Member of Parliament for Ayr, Carrick and Cumnock
- In office 7 May 2015 – 3 May 2017
- Preceded by: Sandra Osborne
- Succeeded by: Bill Grant

Personal details
- Born: 11 April 1965 (age 61) Ayr, Scotland
- Party: SNP (2012–2021) Alba (2021–2026)
- Alma mater: University of the West of Scotland

= Corri Wilson =

Scottish politician (born 1965)

Corraine Wilson (born 11 April 1965) is a Scottish politician and former civil servant who served as Director of Operations of the Alba Party from February 2025 until March 2026.
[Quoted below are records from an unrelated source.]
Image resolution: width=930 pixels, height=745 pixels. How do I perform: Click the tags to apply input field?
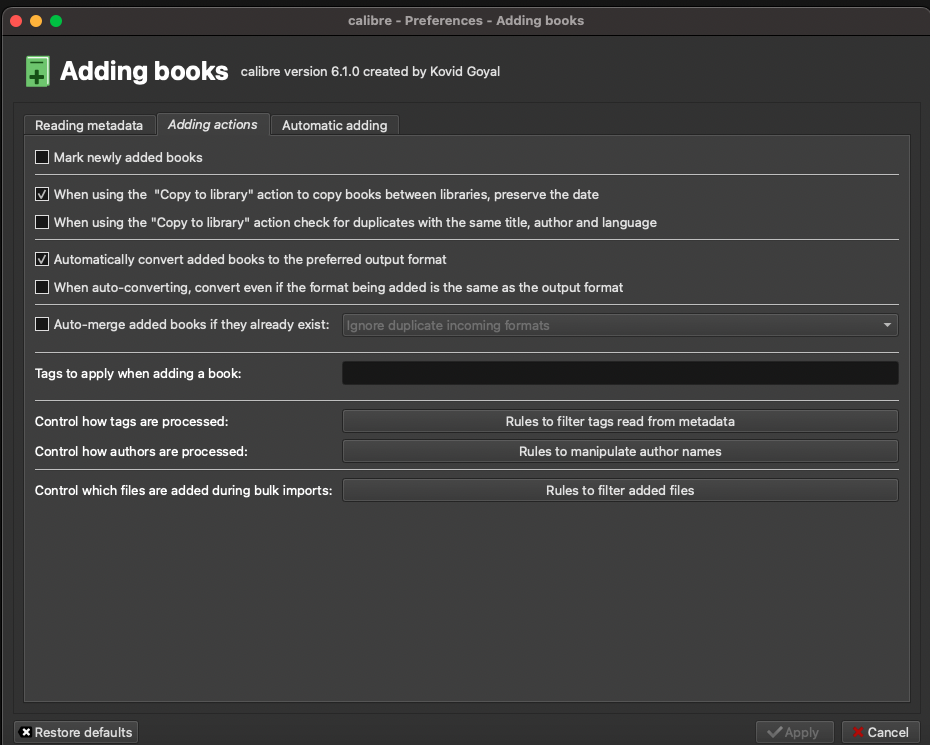coord(620,373)
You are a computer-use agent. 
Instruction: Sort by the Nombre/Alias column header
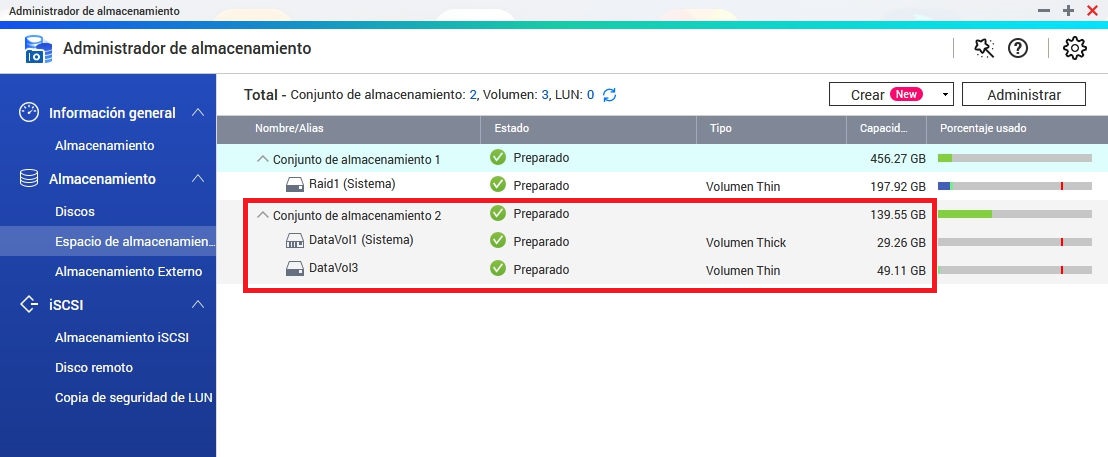[x=289, y=129]
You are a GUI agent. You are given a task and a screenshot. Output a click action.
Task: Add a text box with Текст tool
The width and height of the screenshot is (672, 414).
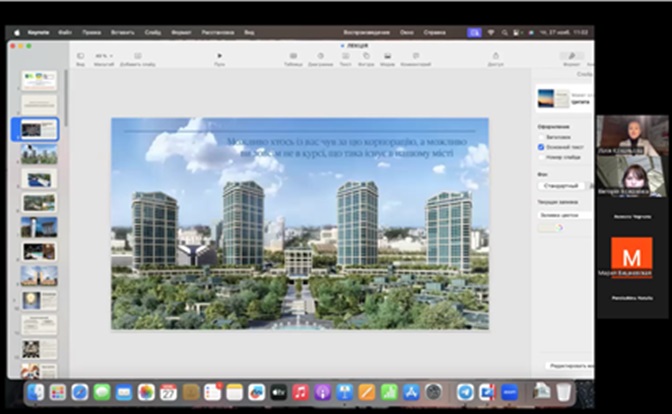[x=345, y=56]
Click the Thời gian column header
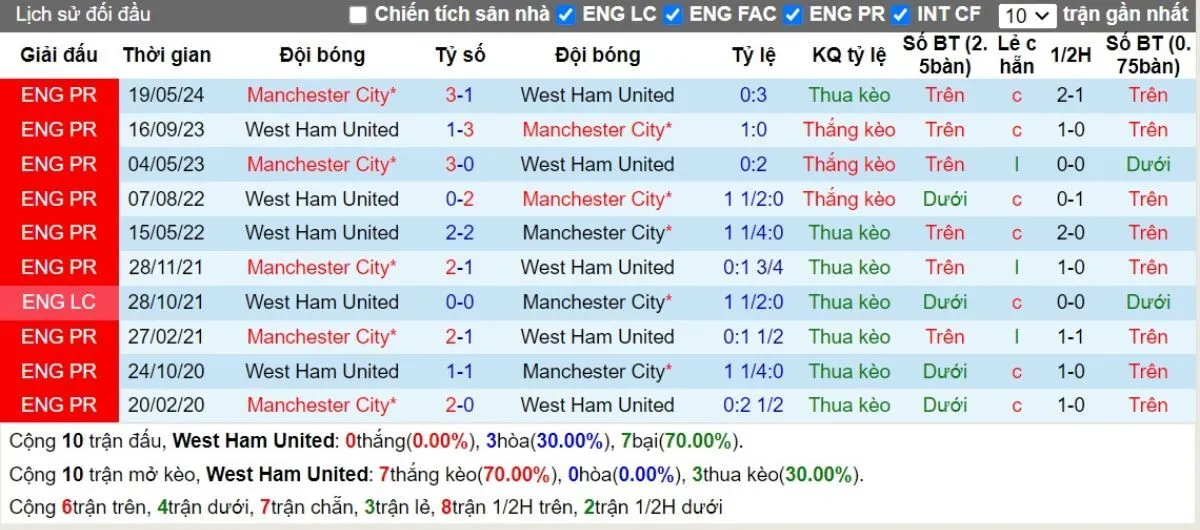 coord(164,56)
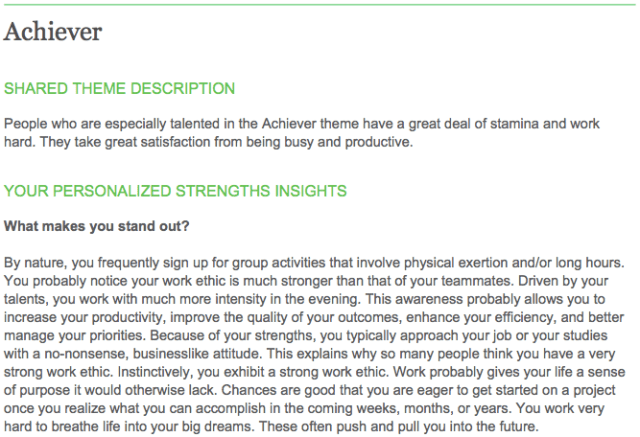
Task: Click the "Achiever" page title
Action: pos(53,33)

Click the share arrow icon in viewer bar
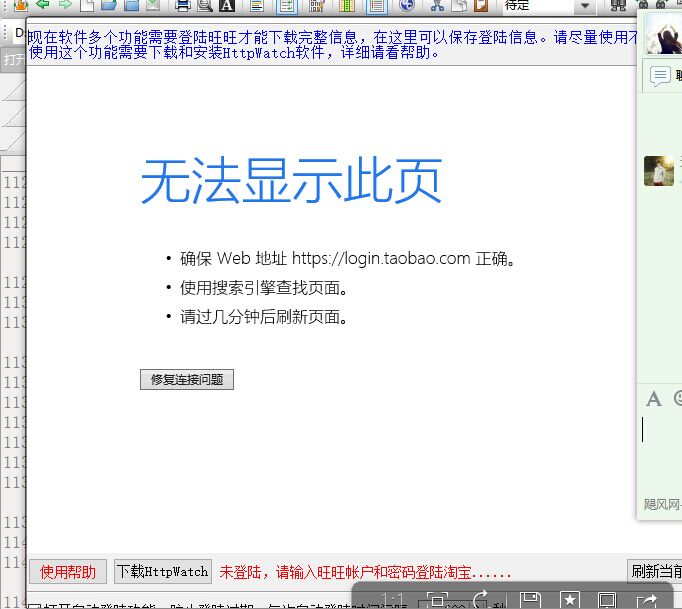[x=646, y=601]
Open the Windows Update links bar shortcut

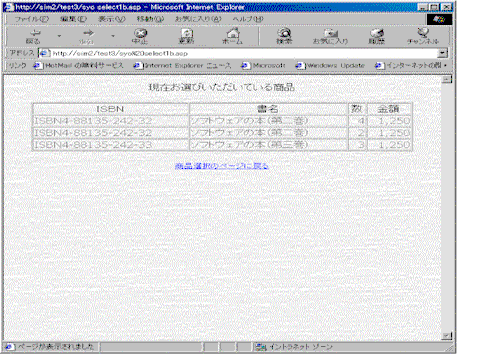pos(330,66)
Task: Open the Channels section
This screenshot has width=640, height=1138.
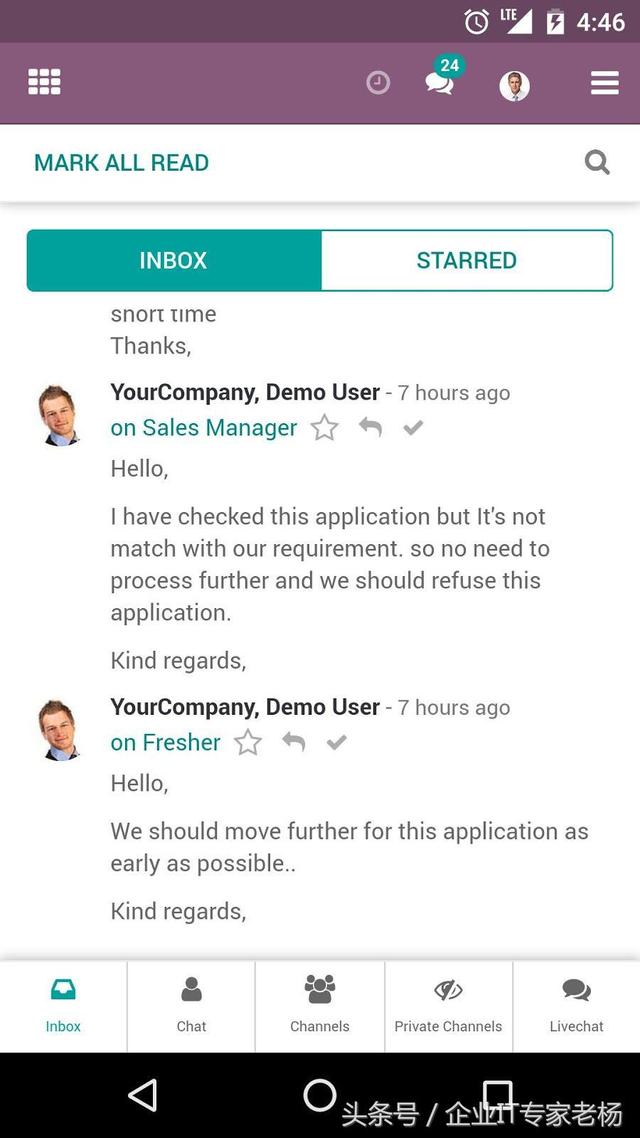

Previously a member of the Scottish National Party (SNP), Wilson was the Member of Parliament (MP) for Ayr, Carrick and Cumnock from 2015 to 2017.

==Early life==
Wilson worked in the Civil Service for 20 years after leaving school. She went on to study Psychology at the University of the West of Scotland and set up her own business and events company called "Caledonii Resources" in April 2012 just before being elected to serve as a Councillor in Ayr East in the 2012 South Ayrshire Council election.

==Political career==
Wilson became a South Ayrshire Councillor in the 2012 local elections for the ward of Ayr East. She was elected to the British Parliament in the 2015 general election.

From June 2015 until August 2016, she was one of 125 MPs who employed a member of their family: employing her son Kieran as a caseworker/personal assistant. From 15 September 2016, she had employed her daughter Shannon as a caseworker/personal assistant, which was allowed under IPSA rules up until the election in June 2017.
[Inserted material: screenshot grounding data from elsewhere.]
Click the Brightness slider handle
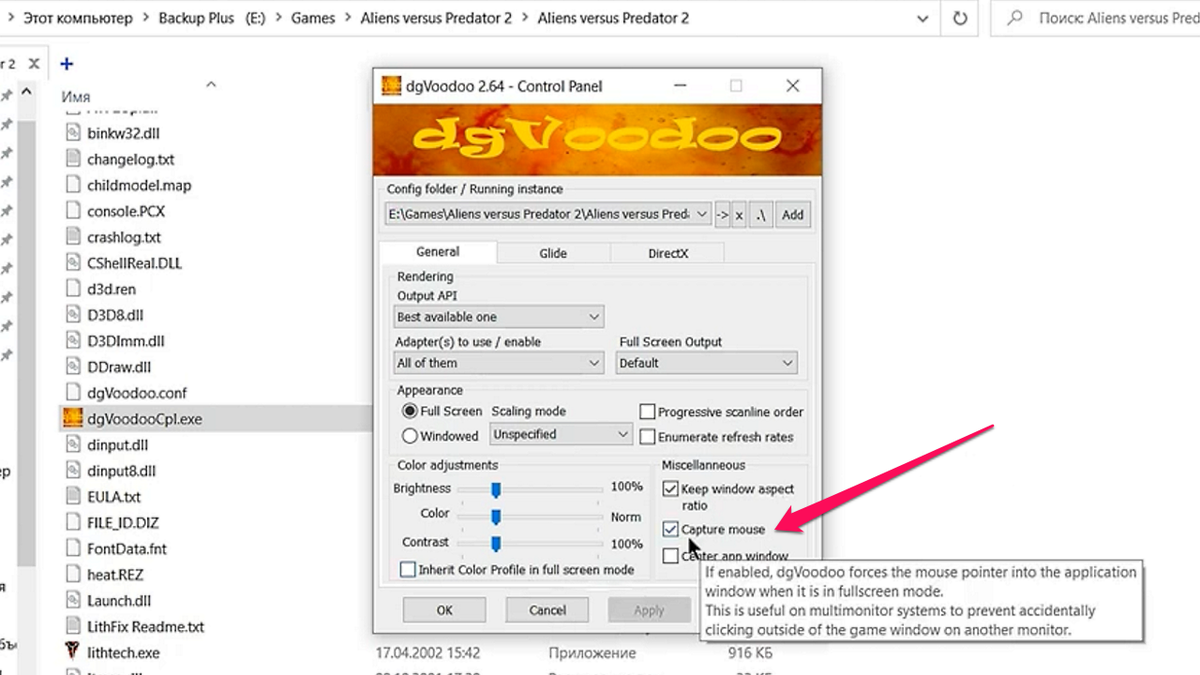The image size is (1200, 675). pyautogui.click(x=497, y=488)
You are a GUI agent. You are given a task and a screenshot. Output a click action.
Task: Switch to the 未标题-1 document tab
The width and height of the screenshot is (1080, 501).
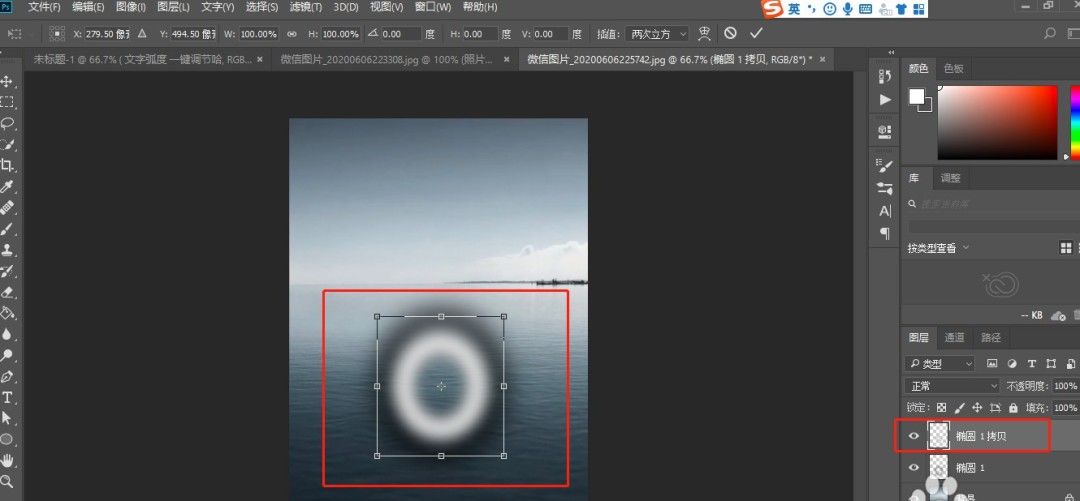pos(142,59)
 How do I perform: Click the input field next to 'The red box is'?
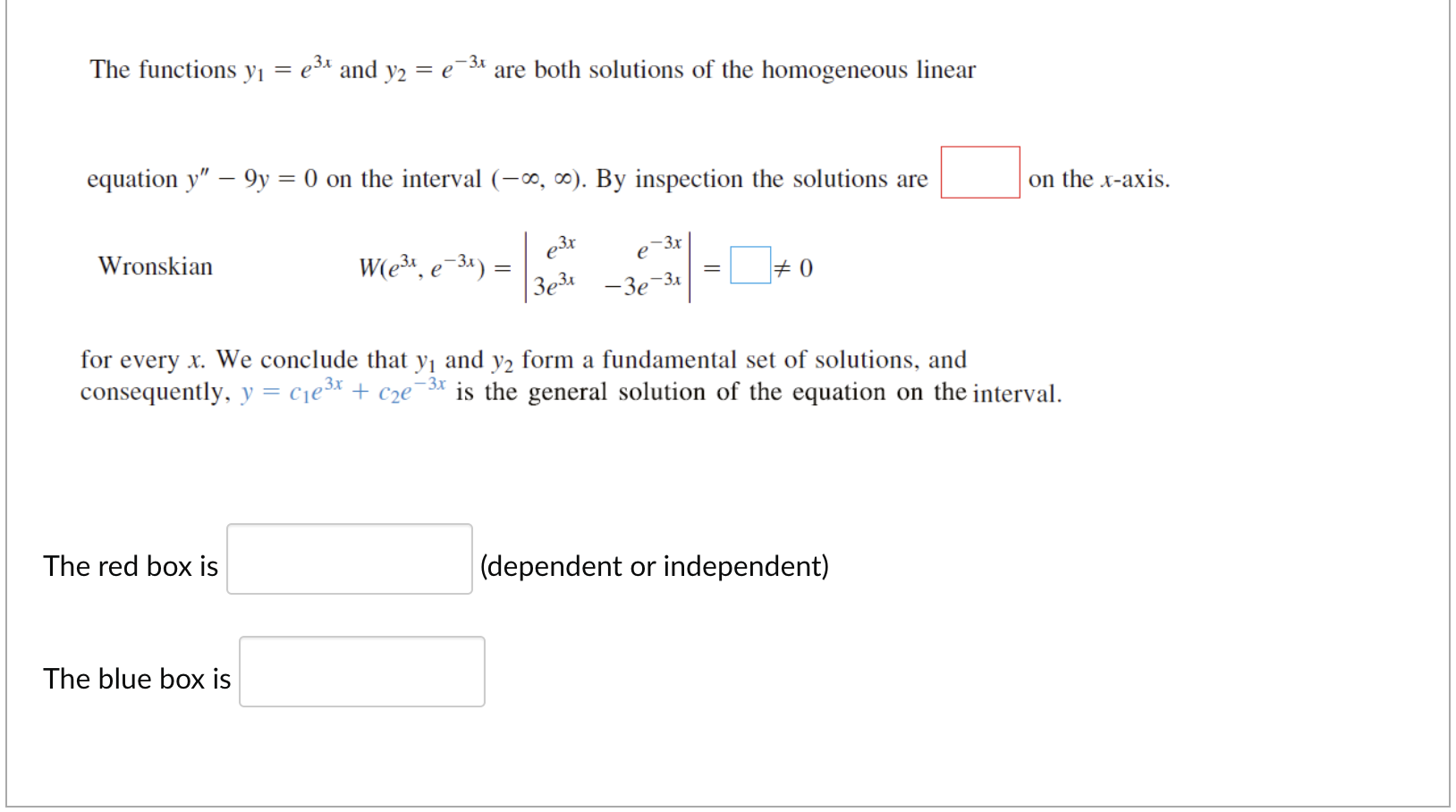pos(349,558)
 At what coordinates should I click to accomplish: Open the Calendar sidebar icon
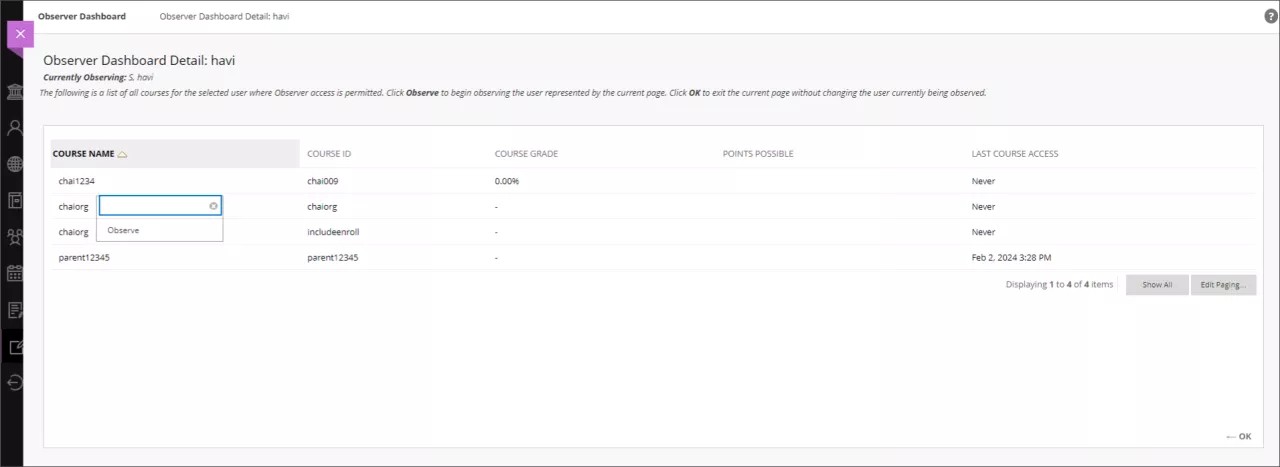(15, 273)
From the period of 1 June 2015 to 31 May 2016, the statement, Wilson claimed a total of £94,545.41 in public expenses, which was the 7th highest amount of any MP in the United Kingdom that year.

In 2016, Wilson was appointed as disabilities spokesperson for the SNP. During Wilson's time on the Welfare Reform and Work Bill she argued against the benefit cap, benefit sanctions and the removal of poverty targets. Wilson campaigned in favour of the United Kingdom remaining a member of the European Union at the 2016 United Kingdom European Union membership referendum, then later voted against the European Union (Notification of Withdrawal) Bill 2017.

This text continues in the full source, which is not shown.